You hit the nail right on the head there..... little dogs have the stigma (as evidenced by this thread) that they are yappy, in the way, can be aggressive, sound like squeeze toys, whatever.  Proper training and none of these are issues.  Keep the dog exercised and stimulated, make sure they know that the humans are ranked higher then them, and if they are in the way you step on their feet (not with the force to harm) they will learn to pay attention and get out of the way when you move.  

Proper training and discipline are keys with any and all dogs.




> All things considered though, regardless of size, if it's a GOOD dog I'm probably a fan!


A good dog will come in all shapes and sizes!!   :Dancin' Banana:

----------


## rabernet

I prefer medium or large dogs, but I hate that they have a shorter lifespan. 

I love all dogs regardless of size, but I'm drawn to the larger ones as my personal dogs. 

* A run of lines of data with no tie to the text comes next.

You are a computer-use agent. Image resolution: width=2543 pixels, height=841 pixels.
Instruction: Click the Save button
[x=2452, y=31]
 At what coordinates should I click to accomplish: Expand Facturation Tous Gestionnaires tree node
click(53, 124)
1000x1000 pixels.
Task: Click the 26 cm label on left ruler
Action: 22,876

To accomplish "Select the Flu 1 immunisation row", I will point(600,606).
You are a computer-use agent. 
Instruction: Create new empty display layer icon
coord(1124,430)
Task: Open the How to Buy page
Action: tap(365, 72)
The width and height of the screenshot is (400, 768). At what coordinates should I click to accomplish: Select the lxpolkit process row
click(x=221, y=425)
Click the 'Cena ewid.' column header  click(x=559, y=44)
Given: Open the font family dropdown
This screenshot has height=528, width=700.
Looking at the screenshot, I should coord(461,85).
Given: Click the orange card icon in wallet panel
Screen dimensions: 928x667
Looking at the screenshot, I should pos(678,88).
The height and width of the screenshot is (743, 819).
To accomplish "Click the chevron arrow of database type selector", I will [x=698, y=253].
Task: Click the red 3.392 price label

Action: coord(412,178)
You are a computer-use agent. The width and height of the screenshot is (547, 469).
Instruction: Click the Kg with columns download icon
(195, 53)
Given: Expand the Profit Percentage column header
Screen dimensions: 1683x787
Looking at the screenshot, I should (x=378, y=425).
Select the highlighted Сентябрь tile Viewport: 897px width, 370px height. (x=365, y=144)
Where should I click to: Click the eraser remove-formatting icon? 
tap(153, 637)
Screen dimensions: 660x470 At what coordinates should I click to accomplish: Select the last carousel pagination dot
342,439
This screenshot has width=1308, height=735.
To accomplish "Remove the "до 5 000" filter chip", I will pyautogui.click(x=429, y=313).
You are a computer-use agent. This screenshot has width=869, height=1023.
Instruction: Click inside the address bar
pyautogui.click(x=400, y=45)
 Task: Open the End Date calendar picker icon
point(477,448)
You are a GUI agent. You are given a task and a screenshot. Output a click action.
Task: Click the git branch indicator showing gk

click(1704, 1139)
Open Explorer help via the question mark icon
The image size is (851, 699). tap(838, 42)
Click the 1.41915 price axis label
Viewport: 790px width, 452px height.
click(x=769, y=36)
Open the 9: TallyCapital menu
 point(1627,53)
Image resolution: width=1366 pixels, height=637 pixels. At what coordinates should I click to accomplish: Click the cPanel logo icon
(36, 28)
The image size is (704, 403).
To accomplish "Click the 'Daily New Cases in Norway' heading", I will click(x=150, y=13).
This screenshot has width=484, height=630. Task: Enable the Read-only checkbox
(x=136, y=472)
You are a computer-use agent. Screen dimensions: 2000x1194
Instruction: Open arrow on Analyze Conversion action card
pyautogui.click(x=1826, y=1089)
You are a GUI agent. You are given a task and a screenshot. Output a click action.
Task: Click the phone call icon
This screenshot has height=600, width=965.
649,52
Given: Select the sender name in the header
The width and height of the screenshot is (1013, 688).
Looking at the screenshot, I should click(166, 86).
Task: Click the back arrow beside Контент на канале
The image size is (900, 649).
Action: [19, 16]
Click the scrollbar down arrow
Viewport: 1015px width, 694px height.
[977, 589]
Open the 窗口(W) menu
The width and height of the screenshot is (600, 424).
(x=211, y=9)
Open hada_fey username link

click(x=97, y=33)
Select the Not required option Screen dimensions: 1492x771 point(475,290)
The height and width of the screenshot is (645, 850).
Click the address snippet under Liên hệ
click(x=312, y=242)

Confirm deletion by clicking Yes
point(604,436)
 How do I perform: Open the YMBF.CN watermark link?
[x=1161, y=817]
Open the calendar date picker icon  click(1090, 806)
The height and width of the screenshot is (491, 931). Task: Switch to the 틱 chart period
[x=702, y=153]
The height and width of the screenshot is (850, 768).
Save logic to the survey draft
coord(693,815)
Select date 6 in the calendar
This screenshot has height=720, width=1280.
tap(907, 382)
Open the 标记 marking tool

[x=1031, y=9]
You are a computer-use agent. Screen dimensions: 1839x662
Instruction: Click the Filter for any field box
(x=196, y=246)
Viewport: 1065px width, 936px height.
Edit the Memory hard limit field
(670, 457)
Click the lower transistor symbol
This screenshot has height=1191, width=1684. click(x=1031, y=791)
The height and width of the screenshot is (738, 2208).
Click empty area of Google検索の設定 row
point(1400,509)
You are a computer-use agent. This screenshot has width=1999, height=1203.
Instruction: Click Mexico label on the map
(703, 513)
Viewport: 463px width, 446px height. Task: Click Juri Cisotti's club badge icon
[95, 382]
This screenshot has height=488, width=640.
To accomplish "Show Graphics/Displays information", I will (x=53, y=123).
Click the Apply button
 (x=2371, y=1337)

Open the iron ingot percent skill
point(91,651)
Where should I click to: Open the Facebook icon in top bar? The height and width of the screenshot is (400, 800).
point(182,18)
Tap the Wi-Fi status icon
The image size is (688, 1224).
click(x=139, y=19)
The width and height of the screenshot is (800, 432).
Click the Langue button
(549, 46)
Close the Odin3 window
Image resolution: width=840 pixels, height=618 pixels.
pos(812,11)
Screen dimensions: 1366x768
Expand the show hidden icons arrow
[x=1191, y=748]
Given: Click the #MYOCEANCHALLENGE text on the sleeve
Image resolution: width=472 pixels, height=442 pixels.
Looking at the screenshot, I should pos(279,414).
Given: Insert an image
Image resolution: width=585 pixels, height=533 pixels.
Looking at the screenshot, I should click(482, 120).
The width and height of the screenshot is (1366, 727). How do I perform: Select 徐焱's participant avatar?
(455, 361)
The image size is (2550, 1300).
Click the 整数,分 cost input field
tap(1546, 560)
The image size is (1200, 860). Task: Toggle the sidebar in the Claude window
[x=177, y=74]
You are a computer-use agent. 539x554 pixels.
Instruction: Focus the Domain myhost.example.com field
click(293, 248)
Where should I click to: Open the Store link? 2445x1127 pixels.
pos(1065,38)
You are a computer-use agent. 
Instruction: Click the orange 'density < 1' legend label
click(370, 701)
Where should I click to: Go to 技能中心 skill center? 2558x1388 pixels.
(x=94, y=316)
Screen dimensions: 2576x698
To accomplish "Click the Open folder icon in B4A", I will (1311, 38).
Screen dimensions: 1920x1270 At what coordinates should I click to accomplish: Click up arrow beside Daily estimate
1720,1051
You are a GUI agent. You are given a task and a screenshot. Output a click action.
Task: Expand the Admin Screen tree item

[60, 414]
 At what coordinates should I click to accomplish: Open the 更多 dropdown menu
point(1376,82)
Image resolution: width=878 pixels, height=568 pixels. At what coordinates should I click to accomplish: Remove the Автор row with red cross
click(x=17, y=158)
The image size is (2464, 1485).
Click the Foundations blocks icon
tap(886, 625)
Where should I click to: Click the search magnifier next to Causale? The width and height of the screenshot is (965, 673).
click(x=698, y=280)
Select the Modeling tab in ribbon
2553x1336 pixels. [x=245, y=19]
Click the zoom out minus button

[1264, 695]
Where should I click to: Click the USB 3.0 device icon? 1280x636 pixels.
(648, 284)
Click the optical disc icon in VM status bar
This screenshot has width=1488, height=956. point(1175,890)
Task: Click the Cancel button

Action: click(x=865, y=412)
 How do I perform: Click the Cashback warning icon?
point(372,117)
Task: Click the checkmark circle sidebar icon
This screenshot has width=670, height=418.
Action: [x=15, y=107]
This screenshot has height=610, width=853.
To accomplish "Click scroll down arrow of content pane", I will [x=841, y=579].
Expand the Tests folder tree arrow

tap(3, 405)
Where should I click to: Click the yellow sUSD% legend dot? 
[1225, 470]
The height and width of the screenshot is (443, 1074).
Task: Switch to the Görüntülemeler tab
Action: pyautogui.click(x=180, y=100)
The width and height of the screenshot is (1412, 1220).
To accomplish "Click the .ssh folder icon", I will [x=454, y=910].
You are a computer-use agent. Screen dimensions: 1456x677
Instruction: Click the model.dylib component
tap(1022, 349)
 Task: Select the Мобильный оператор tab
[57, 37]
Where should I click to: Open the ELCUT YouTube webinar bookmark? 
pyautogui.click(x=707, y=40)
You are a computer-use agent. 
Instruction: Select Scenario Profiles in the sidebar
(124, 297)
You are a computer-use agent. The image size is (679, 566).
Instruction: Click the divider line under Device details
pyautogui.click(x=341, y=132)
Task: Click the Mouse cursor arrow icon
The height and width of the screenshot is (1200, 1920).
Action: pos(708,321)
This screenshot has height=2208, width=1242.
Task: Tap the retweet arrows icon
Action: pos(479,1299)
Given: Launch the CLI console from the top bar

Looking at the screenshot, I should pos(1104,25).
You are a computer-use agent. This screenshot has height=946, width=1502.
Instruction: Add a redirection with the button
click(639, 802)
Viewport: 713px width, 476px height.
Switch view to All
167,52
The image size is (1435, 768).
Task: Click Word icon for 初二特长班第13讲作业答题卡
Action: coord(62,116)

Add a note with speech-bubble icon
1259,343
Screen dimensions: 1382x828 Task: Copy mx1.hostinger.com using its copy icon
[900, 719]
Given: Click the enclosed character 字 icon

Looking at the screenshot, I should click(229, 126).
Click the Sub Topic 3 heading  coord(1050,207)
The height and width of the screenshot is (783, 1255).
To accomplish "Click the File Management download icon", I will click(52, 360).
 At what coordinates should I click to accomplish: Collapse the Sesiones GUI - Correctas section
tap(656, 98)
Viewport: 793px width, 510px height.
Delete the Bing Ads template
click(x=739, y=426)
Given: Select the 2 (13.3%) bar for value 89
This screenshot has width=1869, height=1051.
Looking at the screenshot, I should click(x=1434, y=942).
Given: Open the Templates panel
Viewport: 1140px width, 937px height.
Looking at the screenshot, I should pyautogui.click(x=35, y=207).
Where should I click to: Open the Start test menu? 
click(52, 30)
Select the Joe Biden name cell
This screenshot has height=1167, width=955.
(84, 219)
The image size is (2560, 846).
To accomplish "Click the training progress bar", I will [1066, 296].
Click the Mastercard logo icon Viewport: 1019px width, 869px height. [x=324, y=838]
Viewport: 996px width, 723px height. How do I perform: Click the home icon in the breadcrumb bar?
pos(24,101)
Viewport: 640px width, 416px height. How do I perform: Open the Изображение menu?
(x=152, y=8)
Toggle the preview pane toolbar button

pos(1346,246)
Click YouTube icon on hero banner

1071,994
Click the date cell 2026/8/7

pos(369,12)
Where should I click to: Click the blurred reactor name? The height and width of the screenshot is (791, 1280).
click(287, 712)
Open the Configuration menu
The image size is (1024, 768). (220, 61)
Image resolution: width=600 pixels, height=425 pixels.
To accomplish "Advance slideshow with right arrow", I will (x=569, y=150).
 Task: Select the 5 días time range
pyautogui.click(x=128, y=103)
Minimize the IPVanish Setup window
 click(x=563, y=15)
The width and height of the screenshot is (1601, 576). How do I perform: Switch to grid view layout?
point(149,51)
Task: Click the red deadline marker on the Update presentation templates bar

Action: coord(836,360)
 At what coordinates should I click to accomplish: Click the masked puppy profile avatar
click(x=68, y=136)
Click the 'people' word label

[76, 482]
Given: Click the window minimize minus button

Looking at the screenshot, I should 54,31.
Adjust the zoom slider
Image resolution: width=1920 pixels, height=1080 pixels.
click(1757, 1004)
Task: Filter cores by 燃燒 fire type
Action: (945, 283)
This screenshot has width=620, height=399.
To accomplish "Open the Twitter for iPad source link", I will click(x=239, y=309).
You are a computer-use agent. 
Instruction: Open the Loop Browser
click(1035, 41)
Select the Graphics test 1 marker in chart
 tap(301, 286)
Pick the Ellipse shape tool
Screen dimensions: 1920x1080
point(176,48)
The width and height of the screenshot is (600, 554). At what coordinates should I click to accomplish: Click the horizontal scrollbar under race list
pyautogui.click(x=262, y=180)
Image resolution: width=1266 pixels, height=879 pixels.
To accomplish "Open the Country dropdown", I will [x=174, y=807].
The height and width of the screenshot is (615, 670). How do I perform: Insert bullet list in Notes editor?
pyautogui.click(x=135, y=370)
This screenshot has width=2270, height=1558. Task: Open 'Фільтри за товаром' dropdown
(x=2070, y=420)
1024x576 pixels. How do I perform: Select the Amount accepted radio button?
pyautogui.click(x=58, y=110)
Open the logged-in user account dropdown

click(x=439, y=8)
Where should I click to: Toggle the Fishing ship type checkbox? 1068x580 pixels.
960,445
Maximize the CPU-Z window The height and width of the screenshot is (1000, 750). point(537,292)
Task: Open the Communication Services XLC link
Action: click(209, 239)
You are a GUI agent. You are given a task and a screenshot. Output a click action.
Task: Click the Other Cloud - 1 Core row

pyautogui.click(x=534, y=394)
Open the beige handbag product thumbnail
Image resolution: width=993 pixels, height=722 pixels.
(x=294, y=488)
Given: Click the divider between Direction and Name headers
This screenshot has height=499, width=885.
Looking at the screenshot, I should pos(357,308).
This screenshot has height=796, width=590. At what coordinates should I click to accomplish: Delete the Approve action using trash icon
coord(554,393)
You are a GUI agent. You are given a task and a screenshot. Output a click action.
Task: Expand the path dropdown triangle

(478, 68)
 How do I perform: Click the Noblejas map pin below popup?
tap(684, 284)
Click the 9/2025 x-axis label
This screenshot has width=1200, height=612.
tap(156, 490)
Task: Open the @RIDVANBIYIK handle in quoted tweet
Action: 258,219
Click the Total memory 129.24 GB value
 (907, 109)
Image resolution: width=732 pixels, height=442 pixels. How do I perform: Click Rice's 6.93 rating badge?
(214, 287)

Sent from my HTC Thunderbolt using Tapatalk

----------


## CatandDiallo

I highly dislike small dogs.

Big for me!

----------


## sho220

I prefer big dogs as well... :Very Happy:

----------


## Alexandra V

> 


Hehehehe the look on his face!  :ROFL:

----------


## Bellabob

Large dogs for sure. I have a chesapeake bay/chocolate lab mix and a blue brindle pitbull.

----------


## PitOnTheProwl

> Hehehehe the look on his face!


Thats the "I havent found my bark yet but when I do......." :ROFL:  :ROFL:

----------


## Bellabob



----------


## Missy King

basset hound all the way! I've always loved dogs, but I feel like i've never had any animal as amazing as my baby basset boy.

----------